## [Task statement]
Copy out each line of the data holding "تركيا".

## [Recorded information]
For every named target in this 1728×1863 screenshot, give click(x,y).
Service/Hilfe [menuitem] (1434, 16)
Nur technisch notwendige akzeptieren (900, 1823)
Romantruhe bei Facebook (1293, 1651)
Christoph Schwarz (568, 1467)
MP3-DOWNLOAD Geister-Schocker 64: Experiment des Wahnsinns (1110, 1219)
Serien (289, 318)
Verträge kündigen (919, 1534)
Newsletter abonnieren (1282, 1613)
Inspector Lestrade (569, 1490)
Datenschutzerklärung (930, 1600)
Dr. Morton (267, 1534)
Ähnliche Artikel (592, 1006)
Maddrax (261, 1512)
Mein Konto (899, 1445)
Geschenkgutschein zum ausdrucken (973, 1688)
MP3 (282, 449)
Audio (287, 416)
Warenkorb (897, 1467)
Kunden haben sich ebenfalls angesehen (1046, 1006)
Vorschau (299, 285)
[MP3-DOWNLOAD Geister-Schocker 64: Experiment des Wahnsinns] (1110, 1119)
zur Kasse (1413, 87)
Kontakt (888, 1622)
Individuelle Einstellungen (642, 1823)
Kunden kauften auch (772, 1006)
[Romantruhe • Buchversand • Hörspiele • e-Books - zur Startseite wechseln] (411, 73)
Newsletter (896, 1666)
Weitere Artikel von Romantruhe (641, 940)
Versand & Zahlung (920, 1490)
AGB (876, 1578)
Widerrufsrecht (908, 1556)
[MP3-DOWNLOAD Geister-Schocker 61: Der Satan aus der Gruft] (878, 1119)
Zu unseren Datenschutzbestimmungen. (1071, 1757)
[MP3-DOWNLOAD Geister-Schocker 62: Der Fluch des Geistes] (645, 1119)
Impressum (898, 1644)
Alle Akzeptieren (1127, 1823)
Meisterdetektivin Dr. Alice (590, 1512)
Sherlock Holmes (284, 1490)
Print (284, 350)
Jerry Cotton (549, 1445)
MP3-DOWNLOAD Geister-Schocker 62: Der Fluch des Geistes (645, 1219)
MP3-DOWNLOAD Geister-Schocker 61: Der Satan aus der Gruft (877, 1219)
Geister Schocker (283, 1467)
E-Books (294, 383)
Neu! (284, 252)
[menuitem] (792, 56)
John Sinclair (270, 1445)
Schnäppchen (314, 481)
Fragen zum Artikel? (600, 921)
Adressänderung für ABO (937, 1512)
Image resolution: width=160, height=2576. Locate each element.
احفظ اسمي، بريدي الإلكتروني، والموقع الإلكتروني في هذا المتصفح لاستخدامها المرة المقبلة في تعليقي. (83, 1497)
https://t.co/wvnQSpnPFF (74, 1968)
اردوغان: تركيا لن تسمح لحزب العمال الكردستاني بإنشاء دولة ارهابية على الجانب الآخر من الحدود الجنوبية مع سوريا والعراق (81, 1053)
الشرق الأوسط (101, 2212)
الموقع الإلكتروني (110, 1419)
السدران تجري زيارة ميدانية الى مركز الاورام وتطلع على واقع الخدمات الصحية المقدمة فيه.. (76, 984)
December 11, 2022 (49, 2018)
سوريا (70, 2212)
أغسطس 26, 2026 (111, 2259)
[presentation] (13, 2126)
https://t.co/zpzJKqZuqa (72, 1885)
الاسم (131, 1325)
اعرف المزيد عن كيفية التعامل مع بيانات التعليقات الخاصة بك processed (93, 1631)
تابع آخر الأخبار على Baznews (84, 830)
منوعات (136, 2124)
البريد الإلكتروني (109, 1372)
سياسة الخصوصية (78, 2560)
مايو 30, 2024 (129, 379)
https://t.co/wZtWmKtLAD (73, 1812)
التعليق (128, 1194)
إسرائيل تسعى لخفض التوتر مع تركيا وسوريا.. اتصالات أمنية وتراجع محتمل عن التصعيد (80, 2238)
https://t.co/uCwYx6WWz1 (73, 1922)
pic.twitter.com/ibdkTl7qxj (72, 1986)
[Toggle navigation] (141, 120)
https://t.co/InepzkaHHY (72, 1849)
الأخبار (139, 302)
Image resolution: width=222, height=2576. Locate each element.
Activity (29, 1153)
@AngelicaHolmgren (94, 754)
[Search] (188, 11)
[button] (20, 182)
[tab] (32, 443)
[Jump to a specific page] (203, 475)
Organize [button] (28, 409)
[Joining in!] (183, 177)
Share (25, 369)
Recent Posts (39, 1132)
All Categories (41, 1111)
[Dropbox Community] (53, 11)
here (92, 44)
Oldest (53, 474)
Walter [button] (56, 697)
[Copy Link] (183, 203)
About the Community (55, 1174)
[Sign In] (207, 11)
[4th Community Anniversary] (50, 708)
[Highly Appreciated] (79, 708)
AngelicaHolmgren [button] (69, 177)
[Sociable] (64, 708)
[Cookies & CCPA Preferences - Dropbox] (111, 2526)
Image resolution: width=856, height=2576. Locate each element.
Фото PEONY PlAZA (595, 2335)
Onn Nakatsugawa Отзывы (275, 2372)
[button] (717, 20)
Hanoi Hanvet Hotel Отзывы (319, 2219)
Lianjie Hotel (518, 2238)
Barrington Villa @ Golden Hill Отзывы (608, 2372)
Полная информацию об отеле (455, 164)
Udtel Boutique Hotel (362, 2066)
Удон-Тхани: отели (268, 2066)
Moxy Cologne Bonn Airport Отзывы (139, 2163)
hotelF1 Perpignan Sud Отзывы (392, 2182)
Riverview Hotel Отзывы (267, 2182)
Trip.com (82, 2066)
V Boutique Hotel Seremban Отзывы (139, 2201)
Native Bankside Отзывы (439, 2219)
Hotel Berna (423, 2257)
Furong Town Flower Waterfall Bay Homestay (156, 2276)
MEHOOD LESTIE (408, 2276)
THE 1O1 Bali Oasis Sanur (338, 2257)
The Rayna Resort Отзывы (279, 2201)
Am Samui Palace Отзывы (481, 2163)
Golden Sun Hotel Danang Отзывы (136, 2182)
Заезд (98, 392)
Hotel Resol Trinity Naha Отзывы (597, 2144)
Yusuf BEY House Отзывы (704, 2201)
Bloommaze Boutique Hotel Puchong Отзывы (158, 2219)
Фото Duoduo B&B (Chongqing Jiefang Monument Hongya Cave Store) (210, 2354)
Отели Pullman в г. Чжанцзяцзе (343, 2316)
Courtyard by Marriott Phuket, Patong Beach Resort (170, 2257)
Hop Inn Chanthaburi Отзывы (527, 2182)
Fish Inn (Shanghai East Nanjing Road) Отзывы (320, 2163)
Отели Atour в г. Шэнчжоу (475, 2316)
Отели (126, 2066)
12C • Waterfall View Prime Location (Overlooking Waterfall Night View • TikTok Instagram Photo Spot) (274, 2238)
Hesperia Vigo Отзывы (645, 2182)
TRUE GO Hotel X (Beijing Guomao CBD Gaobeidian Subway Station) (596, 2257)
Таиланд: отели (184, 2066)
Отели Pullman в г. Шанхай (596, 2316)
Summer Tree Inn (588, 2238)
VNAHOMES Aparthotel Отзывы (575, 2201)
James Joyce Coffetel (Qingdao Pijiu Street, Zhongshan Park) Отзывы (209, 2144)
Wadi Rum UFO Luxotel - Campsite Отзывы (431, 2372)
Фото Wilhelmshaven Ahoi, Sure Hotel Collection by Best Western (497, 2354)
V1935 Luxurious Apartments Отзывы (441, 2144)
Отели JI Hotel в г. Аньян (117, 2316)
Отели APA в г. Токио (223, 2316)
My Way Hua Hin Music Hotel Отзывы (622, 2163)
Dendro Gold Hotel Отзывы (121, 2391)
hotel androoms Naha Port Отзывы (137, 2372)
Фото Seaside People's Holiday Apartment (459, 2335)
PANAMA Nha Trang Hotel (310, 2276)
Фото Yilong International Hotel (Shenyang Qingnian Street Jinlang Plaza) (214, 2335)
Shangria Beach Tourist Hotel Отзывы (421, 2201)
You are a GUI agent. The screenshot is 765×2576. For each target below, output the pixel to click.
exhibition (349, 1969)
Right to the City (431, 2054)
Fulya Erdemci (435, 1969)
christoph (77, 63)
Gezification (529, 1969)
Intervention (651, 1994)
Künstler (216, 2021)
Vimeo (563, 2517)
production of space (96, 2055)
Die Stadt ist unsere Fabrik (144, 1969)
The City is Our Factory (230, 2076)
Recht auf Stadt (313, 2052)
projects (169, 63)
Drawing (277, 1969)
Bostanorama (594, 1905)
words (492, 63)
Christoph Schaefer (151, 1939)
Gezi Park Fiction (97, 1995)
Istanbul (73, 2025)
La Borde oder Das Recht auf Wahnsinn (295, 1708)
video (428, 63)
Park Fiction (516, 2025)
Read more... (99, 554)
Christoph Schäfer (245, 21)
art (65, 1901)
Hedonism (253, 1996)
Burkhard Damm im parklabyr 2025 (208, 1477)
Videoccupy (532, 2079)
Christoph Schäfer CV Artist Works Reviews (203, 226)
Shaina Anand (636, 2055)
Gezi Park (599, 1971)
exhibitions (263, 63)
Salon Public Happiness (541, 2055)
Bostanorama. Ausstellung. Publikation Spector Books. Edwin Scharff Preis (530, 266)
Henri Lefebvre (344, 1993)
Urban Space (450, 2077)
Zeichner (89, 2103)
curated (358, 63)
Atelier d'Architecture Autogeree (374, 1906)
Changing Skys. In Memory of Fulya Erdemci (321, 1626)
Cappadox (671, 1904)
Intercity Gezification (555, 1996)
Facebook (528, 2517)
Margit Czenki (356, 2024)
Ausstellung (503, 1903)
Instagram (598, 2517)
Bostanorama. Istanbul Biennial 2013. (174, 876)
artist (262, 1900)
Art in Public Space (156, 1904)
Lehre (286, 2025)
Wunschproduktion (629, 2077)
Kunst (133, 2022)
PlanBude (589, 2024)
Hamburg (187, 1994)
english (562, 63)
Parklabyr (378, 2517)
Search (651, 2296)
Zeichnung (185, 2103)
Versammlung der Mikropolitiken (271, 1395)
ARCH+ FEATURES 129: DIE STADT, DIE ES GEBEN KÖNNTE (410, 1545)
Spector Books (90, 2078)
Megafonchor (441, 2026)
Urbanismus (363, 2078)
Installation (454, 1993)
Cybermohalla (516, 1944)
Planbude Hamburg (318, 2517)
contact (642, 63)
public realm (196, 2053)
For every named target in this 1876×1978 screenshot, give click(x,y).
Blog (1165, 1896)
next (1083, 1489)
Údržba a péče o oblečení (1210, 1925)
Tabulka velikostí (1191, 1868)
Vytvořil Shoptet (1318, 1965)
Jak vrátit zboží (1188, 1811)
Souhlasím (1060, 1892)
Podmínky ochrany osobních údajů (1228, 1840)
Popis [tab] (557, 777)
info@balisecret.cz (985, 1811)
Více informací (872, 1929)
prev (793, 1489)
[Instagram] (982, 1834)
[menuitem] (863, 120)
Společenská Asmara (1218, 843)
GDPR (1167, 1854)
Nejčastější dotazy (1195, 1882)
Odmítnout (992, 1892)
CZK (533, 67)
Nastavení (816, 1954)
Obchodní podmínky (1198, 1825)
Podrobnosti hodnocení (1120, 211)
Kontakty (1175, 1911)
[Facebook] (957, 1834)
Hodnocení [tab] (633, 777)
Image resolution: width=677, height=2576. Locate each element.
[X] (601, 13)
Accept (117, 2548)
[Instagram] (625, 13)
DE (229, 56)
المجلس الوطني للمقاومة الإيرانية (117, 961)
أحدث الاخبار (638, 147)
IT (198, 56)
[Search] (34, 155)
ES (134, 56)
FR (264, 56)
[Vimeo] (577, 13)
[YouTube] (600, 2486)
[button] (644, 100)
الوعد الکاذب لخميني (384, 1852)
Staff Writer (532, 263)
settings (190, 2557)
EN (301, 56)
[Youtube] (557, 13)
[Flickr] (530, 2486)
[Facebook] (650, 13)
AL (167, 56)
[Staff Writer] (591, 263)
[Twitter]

## [Final answer]
اردوغان: تركيا لن تسمح لحزب العمال الكردستاني بإنشاء دولة ارهابية على الجانب الآخر من الحدود الجنوبية مع سوريا والعراق (81, 1053)
إسرائيل تسعى لخفض التوتر مع تركيا وسوريا.. اتصالات أمنية وتراجع محتمل عن التصعيد (80, 2238)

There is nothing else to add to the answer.